[Lines of data]
+++

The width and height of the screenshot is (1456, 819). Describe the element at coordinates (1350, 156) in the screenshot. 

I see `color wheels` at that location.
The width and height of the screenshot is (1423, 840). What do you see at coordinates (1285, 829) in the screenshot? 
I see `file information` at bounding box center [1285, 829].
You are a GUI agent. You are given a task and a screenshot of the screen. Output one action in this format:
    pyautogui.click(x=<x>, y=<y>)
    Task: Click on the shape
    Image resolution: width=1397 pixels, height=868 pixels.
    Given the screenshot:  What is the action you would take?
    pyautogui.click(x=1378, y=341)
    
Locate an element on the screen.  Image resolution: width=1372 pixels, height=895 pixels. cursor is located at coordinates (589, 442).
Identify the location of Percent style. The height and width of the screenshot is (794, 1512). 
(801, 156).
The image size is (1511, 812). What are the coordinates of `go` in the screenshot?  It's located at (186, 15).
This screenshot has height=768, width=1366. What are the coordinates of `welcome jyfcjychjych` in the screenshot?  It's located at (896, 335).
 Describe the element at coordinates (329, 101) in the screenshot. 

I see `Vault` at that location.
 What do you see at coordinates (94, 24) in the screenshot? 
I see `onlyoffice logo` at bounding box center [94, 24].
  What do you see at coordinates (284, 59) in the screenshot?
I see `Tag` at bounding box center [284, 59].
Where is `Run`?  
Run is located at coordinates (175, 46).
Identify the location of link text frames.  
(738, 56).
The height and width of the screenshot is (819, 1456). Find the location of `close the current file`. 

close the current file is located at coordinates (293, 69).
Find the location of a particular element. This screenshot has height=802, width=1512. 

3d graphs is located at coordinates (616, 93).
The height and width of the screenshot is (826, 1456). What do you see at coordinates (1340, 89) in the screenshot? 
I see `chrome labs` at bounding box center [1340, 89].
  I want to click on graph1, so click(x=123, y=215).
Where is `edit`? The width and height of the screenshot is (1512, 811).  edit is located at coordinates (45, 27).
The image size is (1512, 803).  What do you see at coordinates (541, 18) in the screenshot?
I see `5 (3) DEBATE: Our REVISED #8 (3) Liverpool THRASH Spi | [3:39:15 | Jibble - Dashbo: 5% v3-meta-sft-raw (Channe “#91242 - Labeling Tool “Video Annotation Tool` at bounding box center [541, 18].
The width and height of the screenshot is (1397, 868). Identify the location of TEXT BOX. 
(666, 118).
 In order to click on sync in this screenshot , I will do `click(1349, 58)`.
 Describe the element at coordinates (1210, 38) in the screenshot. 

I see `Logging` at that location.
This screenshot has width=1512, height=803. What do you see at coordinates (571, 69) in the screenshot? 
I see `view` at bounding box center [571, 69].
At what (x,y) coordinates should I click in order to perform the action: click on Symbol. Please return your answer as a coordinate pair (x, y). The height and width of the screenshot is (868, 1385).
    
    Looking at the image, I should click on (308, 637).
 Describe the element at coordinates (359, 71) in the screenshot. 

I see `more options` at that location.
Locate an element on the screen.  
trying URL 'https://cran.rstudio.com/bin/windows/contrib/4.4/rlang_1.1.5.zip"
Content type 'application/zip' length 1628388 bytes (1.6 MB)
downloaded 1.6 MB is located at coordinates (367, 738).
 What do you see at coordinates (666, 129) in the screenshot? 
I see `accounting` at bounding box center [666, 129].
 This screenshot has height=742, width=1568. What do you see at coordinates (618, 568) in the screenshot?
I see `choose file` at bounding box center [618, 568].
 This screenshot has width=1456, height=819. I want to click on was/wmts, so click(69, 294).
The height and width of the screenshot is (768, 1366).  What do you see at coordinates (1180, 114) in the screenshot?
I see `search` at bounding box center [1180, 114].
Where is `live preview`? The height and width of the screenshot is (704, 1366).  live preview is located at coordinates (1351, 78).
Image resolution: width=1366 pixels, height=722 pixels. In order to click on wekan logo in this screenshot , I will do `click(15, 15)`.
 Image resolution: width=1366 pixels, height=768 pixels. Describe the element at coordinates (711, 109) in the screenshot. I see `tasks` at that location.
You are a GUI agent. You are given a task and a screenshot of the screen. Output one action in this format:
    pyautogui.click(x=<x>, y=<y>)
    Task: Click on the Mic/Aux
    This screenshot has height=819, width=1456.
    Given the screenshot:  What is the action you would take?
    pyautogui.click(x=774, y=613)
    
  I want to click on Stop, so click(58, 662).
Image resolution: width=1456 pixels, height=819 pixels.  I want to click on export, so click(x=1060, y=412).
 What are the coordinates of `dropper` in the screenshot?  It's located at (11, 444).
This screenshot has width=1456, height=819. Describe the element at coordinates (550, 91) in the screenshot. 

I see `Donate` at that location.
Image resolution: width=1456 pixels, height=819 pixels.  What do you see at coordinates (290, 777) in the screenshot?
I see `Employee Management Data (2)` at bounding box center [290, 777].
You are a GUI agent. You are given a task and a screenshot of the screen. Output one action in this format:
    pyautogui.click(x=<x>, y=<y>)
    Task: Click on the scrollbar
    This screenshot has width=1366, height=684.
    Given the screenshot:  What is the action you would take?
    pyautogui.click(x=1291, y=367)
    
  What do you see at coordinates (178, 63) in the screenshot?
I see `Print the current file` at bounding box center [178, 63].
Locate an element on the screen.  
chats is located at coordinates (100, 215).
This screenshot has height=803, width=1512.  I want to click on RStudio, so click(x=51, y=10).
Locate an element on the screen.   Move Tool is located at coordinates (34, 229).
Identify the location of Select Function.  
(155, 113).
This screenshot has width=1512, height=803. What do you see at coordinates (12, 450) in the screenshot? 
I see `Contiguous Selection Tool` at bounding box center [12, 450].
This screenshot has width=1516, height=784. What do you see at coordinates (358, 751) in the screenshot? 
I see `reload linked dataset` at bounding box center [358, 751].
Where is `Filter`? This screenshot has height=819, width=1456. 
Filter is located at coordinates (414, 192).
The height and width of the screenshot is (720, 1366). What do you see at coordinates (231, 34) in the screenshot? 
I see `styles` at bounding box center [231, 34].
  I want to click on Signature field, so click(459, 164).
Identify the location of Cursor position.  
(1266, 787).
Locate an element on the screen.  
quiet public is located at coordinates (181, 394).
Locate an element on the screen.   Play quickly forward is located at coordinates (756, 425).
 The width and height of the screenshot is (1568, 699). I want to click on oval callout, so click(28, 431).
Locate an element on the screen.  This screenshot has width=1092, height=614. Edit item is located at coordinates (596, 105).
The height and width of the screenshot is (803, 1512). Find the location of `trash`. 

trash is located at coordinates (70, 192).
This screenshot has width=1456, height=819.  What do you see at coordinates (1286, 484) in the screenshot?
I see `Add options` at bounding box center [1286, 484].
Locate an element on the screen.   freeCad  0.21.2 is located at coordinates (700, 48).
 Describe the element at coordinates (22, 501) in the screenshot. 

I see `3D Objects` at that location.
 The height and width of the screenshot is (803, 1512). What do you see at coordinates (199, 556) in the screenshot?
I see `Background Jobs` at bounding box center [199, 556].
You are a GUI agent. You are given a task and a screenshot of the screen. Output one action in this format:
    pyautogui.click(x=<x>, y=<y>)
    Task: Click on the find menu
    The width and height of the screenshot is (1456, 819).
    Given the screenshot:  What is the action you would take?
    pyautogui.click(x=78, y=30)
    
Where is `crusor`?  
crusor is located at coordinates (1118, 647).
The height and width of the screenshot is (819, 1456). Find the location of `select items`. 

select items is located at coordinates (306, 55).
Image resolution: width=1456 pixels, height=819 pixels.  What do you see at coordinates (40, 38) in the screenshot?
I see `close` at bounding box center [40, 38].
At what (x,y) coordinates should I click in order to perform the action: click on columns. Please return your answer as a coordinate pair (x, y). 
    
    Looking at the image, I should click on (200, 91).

+++

Convert every line of the records above into a JSON list of strings, one string per line, skipping blank lines.

[
  "The width and height of the screenshot is (1456, 819). Describe the element at coordinates (1350, 156) in the screenshot. ",
  "I see `color wheels` at that location.",
  "The width and height of the screenshot is (1423, 840). What do you see at coordinates (1285, 829) in the screenshot? ",
  "I see `file information` at bounding box center [1285, 829].",
  "You are a GUI agent. You are given a task and a screenshot of the screen. Output one action in this format:",
  "    pyautogui.click(x=<x>, y=<y>)",
  "    Task: Click on the shape",
  "    Image resolution: width=1397 pixels, height=868 pixels.",
  "    Given the screenshot:  What is the action you would take?",
  "    pyautogui.click(x=1378, y=341)",
  "Locate an element on the screen.  Image resolution: width=1372 pixels, height=895 pixels. cursor is located at coordinates (589, 442).",
  "Identify the location of Percent style. The height and width of the screenshot is (794, 1512). ",
  "(801, 156).",
  "The image size is (1511, 812). What are the coordinates of `go` in the screenshot?  It's located at (186, 15).",
  "This screenshot has height=768, width=1366. What are the coordinates of `welcome jyfcjychjych` in the screenshot?  It's located at (896, 335).",
  " Describe the element at coordinates (329, 101) in the screenshot. ",
  "I see `Vault` at that location.",
  " What do you see at coordinates (94, 24) in the screenshot? ",
  "I see `onlyoffice logo` at bounding box center [94, 24].",
  "  What do you see at coordinates (284, 59) in the screenshot?",
  "I see `Tag` at bounding box center [284, 59].",
  "Where is `Run`?  ",
  "Run is located at coordinates (175, 46).",
  "Identify the location of link text frames.  ",
  "(738, 56).",
  "The height and width of the screenshot is (819, 1456). Find the location of `close the current file`. ",
  "close the current file is located at coordinates (293, 69).",
  "Find the location of a particular element. This screenshot has height=802, width=1512. ",
  "3d graphs is located at coordinates (616, 93).",
  "The height and width of the screenshot is (826, 1456). What do you see at coordinates (1340, 89) in the screenshot? ",
  "I see `chrome labs` at bounding box center [1340, 89].",
  "  I want to click on graph1, so click(x=123, y=215).",
  "Where is `edit`? The width and height of the screenshot is (1512, 811).  edit is located at coordinates (45, 27).",
  "The image size is (1512, 803).  What do you see at coordinates (541, 18) in the screenshot?",
  "I see `5 (3) DEBATE: Our REVISED #8 (3) Liverpool THRASH Spi | [3:39:15 | Jibble - Dashbo: 5% v3-meta-sft-raw (Channe “#91242 - Labeling Tool “Video Annotation Tool` at bounding box center [541, 18].",
  "The width and height of the screenshot is (1397, 868). Identify the location of TEXT BOX. ",
  "(666, 118).",
  " In order to click on sync in this screenshot , I will do `click(1349, 58)`.",
  " Describe the element at coordinates (1210, 38) in the screenshot. ",
  "I see `Logging` at that location.",
  "This screenshot has width=1512, height=803. What do you see at coordinates (571, 69) in the screenshot? ",
  "I see `view` at bounding box center [571, 69].",
  "At what (x,y) coordinates should I click in order to perform the action: click on Symbol. Please return your answer as a coordinate pair (x, y). The height and width of the screenshot is (868, 1385).",
  "    Looking at the image, I should click on (308, 637).",
  " Describe the element at coordinates (359, 71) in the screenshot. ",
  "I see `more options` at that location.",
  "Locate an element on the screen.  ",
  "trying URL 'https://cran.rstudio.com/bin/windows/contrib/4.4/rlang_1.1.5.zip\"",
  "Content type 'application/zip' length 1628388 bytes (1.6 MB)",
  "downloaded 1.6 MB is located at coordinates (367, 738).",
  " What do you see at coordinates (666, 129) in the screenshot? ",
  "I see `accounting` at bounding box center [666, 129].",
  " This screenshot has height=742, width=1568. What do you see at coordinates (618, 568) in the screenshot?",
  "I see `choose file` at bounding box center [618, 568].",
  " This screenshot has width=1456, height=819. I want to click on was/wmts, so click(69, 294).",
  "The height and width of the screenshot is (768, 1366).  What do you see at coordinates (1180, 114) in the screenshot?",
  "I see `search` at bounding box center [1180, 114].",
  "Where is `live preview`? The height and width of the screenshot is (704, 1366).  live preview is located at coordinates (1351, 78).",
  "Image resolution: width=1366 pixels, height=722 pixels. In order to click on wekan logo in this screenshot , I will do `click(15, 15)`.",
  " Image resolution: width=1366 pixels, height=768 pixels. Describe the element at coordinates (711, 109) in the screenshot. I see `tasks` at that location.",
  "You are a GUI agent. You are given a task and a screenshot of the screen. Output one action in this format:",
  "    pyautogui.click(x=<x>, y=<y>)",
  "    Task: Click on the Mic/Aux",
  "    This screenshot has height=819, width=1456.",
  "    Given the screenshot:  What is the action you would take?",
  "    pyautogui.click(x=774, y=613)",
  "  I want to click on Stop, so click(58, 662).",
  "Image resolution: width=1456 pixels, height=819 pixels.  I want to click on export, so click(x=1060, y=412).",
  " What are the coordinates of `dropper` in the screenshot?  It's located at (11, 444).",
  "This screenshot has width=1456, height=819. Describe the element at coordinates (550, 91) in the screenshot. ",
  "I see `Donate` at that location.",
  "Image resolution: width=1456 pixels, height=819 pixels.  What do you see at coordinates (290, 777) in the screenshot?",
  "I see `Employee Management Data (2)` at bounding box center [290, 777].",
  "You are a GUI agent. You are given a task and a screenshot of the screen. Output one action in this format:",
  "    pyautogui.click(x=<x>, y=<y>)",
  "    Task: Click on the scrollbar",
  "    This screenshot has width=1366, height=684.",
  "    Given the screenshot:  What is the action you would take?",
  "    pyautogui.click(x=1291, y=367)",
  "  What do you see at coordinates (178, 63) in the screenshot?",
  "I see `Print the current file` at bounding box center [178, 63].",
  "Locate an element on the screen.  ",
  "chats is located at coordinates (100, 215).",
  "This screenshot has height=803, width=1512.  I want to click on RStudio, so click(x=51, y=10).",
  "Locate an element on the screen.   Move Tool is located at coordinates (34, 229).",
  "Identify the location of Select Function.  ",
  "(155, 113).",
  "This screenshot has width=1512, height=803. What do you see at coordinates (12, 450) in the screenshot? ",
  "I see `Contiguous Selection Tool` at bounding box center [12, 450].",
  "This screenshot has width=1516, height=784. What do you see at coordinates (358, 751) in the screenshot? ",
  "I see `reload linked dataset` at bounding box center [358, 751].",
  "Where is `Filter`? This screenshot has height=819, width=1456. ",
  "Filter is located at coordinates (414, 192).",
  "The height and width of the screenshot is (720, 1366). What do you see at coordinates (231, 34) in the screenshot? ",
  "I see `styles` at bounding box center [231, 34].",
  "  I want to click on Signature field, so click(459, 164).",
  "Identify the location of Cursor position.  ",
  "(1266, 787).",
  "Locate an element on the screen.  ",
  "quiet public is located at coordinates (181, 394).",
  "Locate an element on the screen.   Play quickly forward is located at coordinates (756, 425).",
  " The width and height of the screenshot is (1568, 699). I want to click on oval callout, so click(28, 431).",
  "Locate an element on the screen.  This screenshot has width=1092, height=614. Edit item is located at coordinates (596, 105).",
  "The height and width of the screenshot is (803, 1512). Find the location of `trash`. ",
  "trash is located at coordinates (70, 192).",
  "This screenshot has width=1456, height=819.  What do you see at coordinates (1286, 484) in the screenshot?",
  "I see `Add options` at bounding box center [1286, 484].",
  "Locate an element on the screen.   freeCad  0.21.2 is located at coordinates (700, 48).",
  " Describe the element at coordinates (22, 501) in the screenshot. ",
  "I see `3D Objects` at that location.",
  " The height and width of the screenshot is (803, 1512). What do you see at coordinates (199, 556) in the screenshot?",
  "I see `Background Jobs` at bounding box center [199, 556].",
  "You are a GUI agent. You are given a task and a screenshot of the screen. Output one action in this format:",
  "    pyautogui.click(x=<x>, y=<y>)",
  "    Task: Click on the find menu",
  "    The width and height of the screenshot is (1456, 819).",
  "    Given the screenshot:  What is the action you would take?",
  "    pyautogui.click(x=78, y=30)",
  "Where is `crusor`?  ",
  "crusor is located at coordinates (1118, 647).",
  "The height and width of the screenshot is (819, 1456). Find the location of `select items`. ",
  "select items is located at coordinates (306, 55).",
  "Image resolution: width=1456 pixels, height=819 pixels.  What do you see at coordinates (40, 38) in the screenshot?",
  "I see `close` at bounding box center [40, 38].",
  "At what (x,y) coordinates should I click in order to perform the action: click on columns. Please return your answer as a coordinate pair (x, y). ",
  "    Looking at the image, I should click on (200, 91)."
]